▶ _GIVEN REQUEST_
Duplicate the lines of the records between the one holding "The height and" and the one holding "Click the share upload arrow icon", inclusive, leaving out the pictures.

BEGIN PROVIDED INFORMATION

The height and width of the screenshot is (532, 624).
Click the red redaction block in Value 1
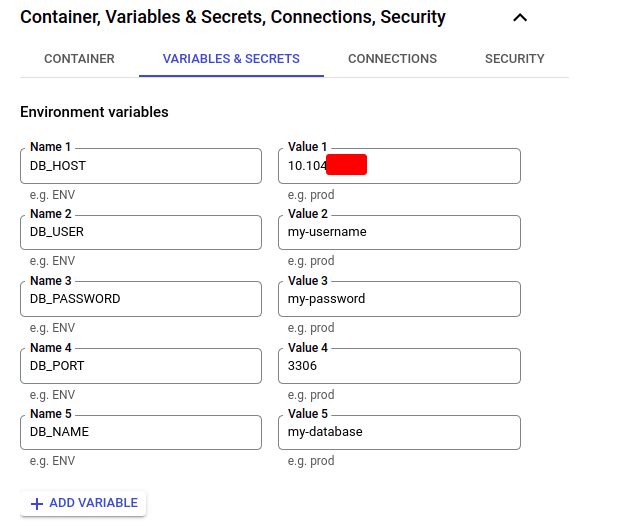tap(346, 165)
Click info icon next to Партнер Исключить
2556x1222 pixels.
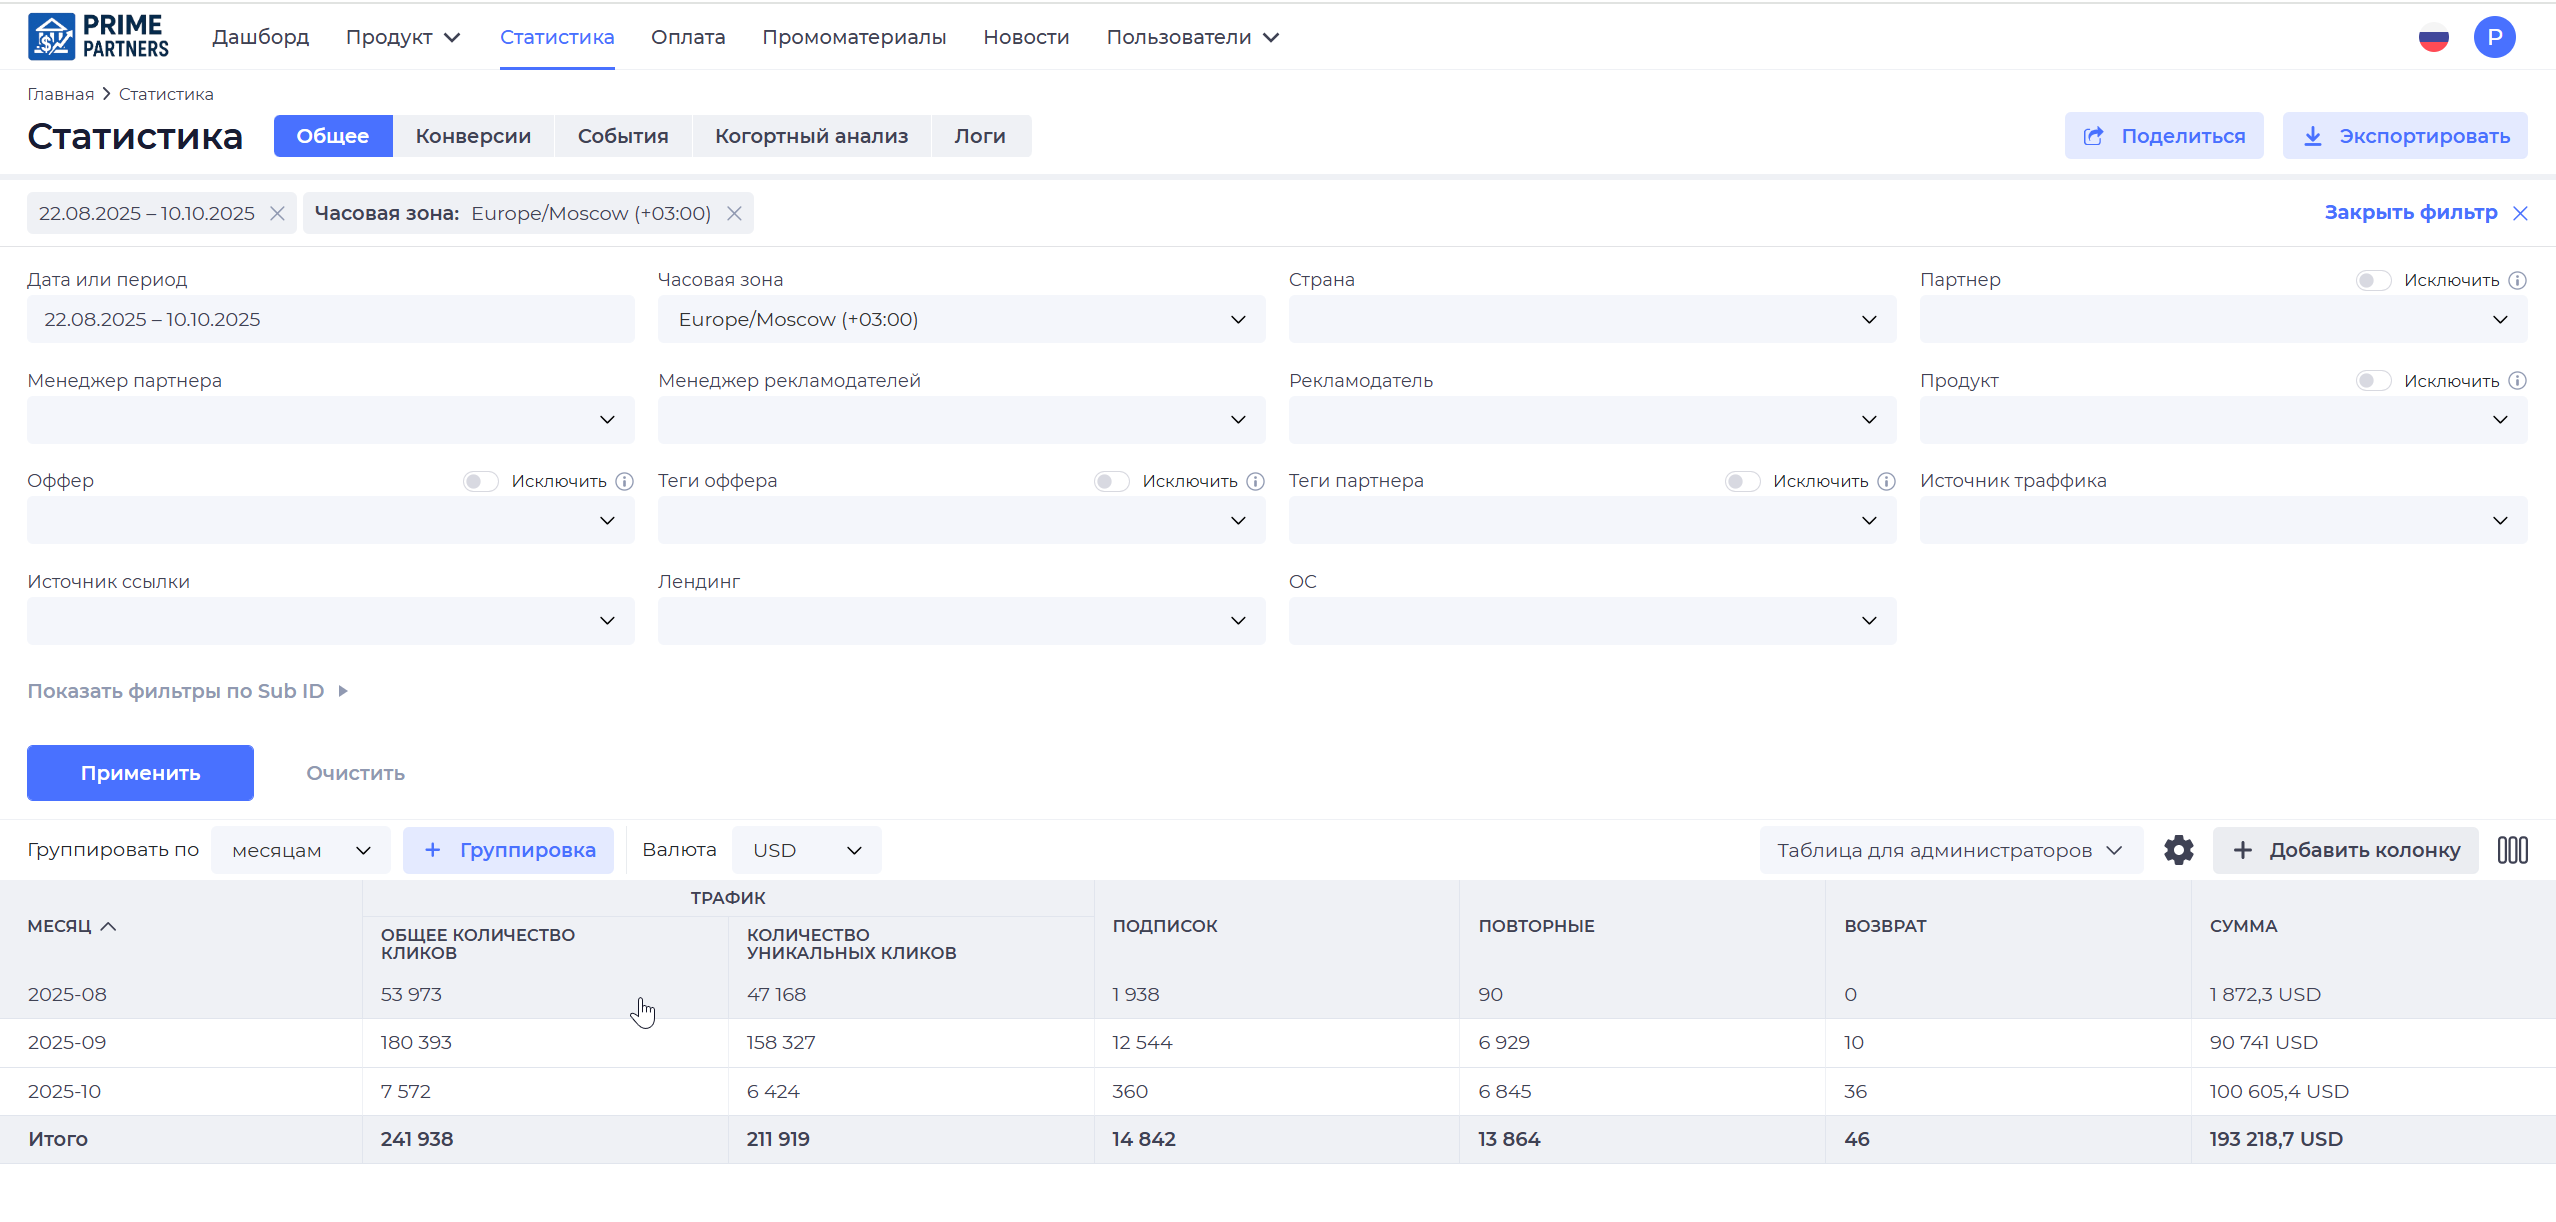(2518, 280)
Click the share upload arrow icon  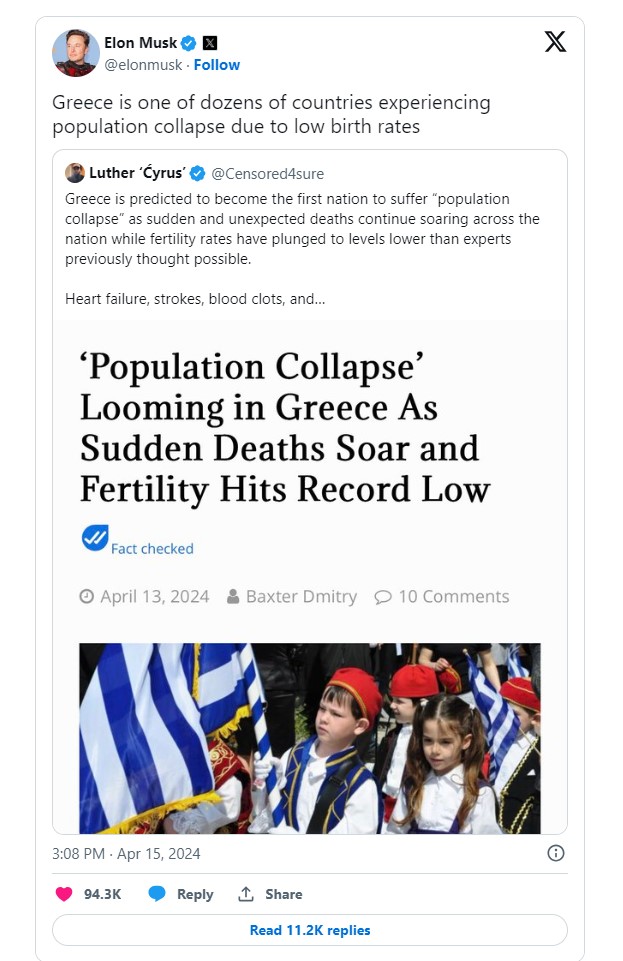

END PROVIDED INFORMATION
BEGIN PROVIDED INFORMATION

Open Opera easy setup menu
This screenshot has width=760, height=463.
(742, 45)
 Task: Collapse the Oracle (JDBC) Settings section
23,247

END PROVIDED INFORMATION

▶ _CORRECT RESPONSE_
The height and width of the screenshot is (532, 624).
Click the red redaction block in Value 1
tap(346, 165)
Click info icon next to Партнер Исключить
2556x1222 pixels.
(2518, 280)
Click the share upload arrow icon  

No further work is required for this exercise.